2. Exposure effect (number seven) is also positive, but small, 0.03, but still significant (t-value of -0.01)
:Like with ERGMs, we also do goodness-of-fit:
```{r}
#| label: siena-gof
#| cache: true
sienaGOF(ans, OutdegreeDistribution, varName="mynet1") |>
plot()
sienaGOF(ans, BehaviorDistribution, varName = "mybeh") |>
plot()
```
## Code example: ERNM
To date, there is no CRAN release for the ERNM model.
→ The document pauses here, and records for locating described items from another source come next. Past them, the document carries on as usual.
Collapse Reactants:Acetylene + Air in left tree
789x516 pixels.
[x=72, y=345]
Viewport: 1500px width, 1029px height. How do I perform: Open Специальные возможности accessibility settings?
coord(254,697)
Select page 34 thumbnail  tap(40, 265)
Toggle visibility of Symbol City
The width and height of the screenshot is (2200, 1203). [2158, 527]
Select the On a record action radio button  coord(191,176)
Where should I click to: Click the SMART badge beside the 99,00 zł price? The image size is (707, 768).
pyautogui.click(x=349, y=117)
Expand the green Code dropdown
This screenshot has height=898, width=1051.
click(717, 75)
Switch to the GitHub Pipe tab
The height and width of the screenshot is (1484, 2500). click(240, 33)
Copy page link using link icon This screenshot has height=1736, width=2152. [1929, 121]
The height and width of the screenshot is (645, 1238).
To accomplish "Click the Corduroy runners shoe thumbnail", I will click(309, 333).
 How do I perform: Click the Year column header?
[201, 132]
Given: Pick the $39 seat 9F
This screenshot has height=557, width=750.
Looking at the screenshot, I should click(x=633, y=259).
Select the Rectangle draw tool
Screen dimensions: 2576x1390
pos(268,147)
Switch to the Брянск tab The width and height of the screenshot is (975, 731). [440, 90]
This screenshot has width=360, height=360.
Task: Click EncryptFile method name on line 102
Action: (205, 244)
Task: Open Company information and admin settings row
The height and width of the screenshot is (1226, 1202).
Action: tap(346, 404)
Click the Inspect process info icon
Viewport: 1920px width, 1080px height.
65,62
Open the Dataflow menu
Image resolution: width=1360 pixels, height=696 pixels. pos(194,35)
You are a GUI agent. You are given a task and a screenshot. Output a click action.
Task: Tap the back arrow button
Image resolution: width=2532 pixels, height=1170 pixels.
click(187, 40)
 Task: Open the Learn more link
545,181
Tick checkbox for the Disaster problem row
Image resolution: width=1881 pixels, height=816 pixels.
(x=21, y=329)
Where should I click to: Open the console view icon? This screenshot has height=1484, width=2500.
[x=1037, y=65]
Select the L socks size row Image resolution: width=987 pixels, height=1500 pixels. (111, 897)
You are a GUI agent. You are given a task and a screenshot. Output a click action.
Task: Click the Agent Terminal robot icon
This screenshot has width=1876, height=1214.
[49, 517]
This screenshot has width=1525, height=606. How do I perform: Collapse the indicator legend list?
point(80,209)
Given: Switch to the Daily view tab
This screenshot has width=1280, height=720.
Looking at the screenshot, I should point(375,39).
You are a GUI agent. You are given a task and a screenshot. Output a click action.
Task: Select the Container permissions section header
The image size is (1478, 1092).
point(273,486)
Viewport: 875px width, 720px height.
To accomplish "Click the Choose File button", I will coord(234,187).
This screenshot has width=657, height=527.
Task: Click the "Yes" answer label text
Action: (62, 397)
The only implementation I am aware of is one of the leading authors, which is available on GitHub: [https://github.com/fellstat/ernm](https://github.com/fellstat/ernm){target="_blank"}. Unfortunately, the current version of the package seems to be broken.
Just like the ALAAM case, as ERNMs are closely related to ERGMS, building an example using the ERGM package could be a great opportunity for a class project!